Kelima perwira yang ditetapkan sebagai tersangka TNI dalam peristiwa helikopter AW-101 itu adalah Kepala Unit Pelayanan Pengadaan, Kolonel Kal FTS SE, Pejabat Pembuat Komitmen (PPK) Pengadaan Barang dan Jasa, MarsekalMadya TNI FA, dan pejabat pemegang kas Letkol administrasi WW.
Lainnya, pejabat staf penyimpan kas mentransfer dana ke pihak tertentu, yaitu Pelda (Pembantu Letnan Dua) SS dan asisten Perencanaan Kepala Staf Angkatan Udara Marsda TNI SB.
Dalam kasus ini, Majelis Hakim Pengadilan Tindak Pidana Korupsi (Tipikor) Pengadilan Negeri Jakarta Pusat memvonis Direktur PT Diratama Jaya Mandiri Irfan Kurnia Saleh 10 tahun penjara.
Irfan Kurnia Saleh dinyatakan bersalah melakukan korupsi yang sah dalam pembelian helikopter angkut AW-101 dilingkup TNI Angkatan Udara pada tahun 2015-2017.
Kresno mengatakan penanganan kasus dugaan korupsi yang menjerat mantan Kepala Badan Nasional Pencarian dan Pertolongan (Kabasarnas) RI, Marsekal Madya (Marsdya) Henri Alfiandi, akan dilakukan secara terbuka.
Kalaupun persidangan kasus ini dilakukan di pengadilan militer, prosesnya tidak akan disembunyikan, katanya.

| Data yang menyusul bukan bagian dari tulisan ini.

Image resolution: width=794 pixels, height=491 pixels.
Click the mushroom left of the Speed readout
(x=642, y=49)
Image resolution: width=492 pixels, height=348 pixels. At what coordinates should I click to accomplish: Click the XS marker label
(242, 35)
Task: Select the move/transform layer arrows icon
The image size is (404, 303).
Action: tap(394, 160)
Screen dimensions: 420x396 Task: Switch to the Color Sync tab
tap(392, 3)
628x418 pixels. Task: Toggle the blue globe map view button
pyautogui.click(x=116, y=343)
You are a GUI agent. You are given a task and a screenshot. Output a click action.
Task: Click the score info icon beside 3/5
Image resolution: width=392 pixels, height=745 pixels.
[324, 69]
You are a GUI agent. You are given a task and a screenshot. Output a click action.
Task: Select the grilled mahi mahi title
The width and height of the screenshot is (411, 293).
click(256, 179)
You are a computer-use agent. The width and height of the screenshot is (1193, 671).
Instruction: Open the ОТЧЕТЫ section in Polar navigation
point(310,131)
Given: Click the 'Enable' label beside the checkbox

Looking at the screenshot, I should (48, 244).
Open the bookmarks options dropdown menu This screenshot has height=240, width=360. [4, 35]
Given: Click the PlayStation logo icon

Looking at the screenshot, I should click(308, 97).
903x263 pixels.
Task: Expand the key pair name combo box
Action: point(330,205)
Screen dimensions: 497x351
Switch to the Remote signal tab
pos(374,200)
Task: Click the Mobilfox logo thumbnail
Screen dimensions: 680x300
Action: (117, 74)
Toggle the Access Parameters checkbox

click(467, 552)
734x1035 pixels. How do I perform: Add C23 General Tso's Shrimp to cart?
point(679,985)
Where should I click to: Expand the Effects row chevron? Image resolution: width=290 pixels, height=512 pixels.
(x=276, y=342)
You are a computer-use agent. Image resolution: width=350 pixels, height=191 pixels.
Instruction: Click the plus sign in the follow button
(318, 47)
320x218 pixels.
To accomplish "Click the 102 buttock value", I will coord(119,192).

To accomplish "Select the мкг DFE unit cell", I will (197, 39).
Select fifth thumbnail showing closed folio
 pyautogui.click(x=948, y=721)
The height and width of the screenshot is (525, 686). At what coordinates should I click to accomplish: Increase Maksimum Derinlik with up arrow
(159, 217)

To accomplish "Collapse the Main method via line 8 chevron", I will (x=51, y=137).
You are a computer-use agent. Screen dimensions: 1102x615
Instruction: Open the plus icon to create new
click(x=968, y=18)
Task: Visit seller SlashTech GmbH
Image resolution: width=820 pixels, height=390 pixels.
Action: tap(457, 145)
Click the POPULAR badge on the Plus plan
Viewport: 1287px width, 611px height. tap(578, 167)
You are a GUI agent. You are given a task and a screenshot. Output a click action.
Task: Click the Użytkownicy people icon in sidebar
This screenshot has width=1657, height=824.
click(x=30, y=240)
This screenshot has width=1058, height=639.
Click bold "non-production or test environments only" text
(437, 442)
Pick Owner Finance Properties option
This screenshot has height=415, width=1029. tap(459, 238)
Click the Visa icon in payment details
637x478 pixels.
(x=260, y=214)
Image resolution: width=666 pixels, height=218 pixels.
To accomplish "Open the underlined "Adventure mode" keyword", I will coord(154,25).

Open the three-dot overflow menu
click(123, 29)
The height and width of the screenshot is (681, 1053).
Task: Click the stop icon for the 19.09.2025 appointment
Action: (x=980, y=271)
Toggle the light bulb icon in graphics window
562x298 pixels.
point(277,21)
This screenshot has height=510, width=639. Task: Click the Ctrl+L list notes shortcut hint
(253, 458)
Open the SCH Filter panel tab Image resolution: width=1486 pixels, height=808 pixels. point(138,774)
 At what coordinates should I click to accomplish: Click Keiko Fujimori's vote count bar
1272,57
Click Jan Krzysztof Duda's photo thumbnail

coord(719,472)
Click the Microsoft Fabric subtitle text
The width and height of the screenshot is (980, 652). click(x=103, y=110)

“Yang pasti kita mohon untuk publik, media untuk mengawal perkara ini dan yakin bahwa tidak ada keinginan untuk menutup-nutupi dan sebagainya,” kata Kresno.
Namun, Kresno mengaku pihaknya menginginkan sidang Marsdya Henri dalam kasus ini digelar di pengadilan militer. Memang, dugaan tindak pidana menjebak Kabasarnas terjadi saat dirinya masih aktif sebagai prajurit TNI Angkatan Udara (AU).
“Jadi kita mengenal masalah tempus delicti, ketika prajurit aktif melakukan tindak pidana, maka dia tunduk pada mekanisme sistem peradilan militer,” ujarnya.
Meski begitu, lanjut Kresno, selama pengusutan atas kejadian tersebut, pihaknya akan tetap berkoordinasi dengan Komisi Pemberantasan Korupsi (KPK).
Menurutnya, kerja sama penyidikan kasus antara TNI dan KPK bukanlah hal baru. Dalam sejumlah kasus sebelumnya, saat penyidik TNI Pusporm mengusut tersangka militer, KPK juga turun tangan.
“Jadi yang pasti sekarang ini adalah penyidikan proses pemeriksaan dan kemudian kita mengharapkan KPK untuk ikut membantu di dalam proses penyidikan ini,” ujarnya.
Seperti diketahui, Puspom TNI telah menetapkan Kabasarnas RI Marsdya Henri Alfiandi dan Koordinator Administrasi (Koorsmin) Kabasarnas Letnan Kolonel Afri Budi Cahyanto sebagai tersangka kasus dugaan korupsi di Basarnas.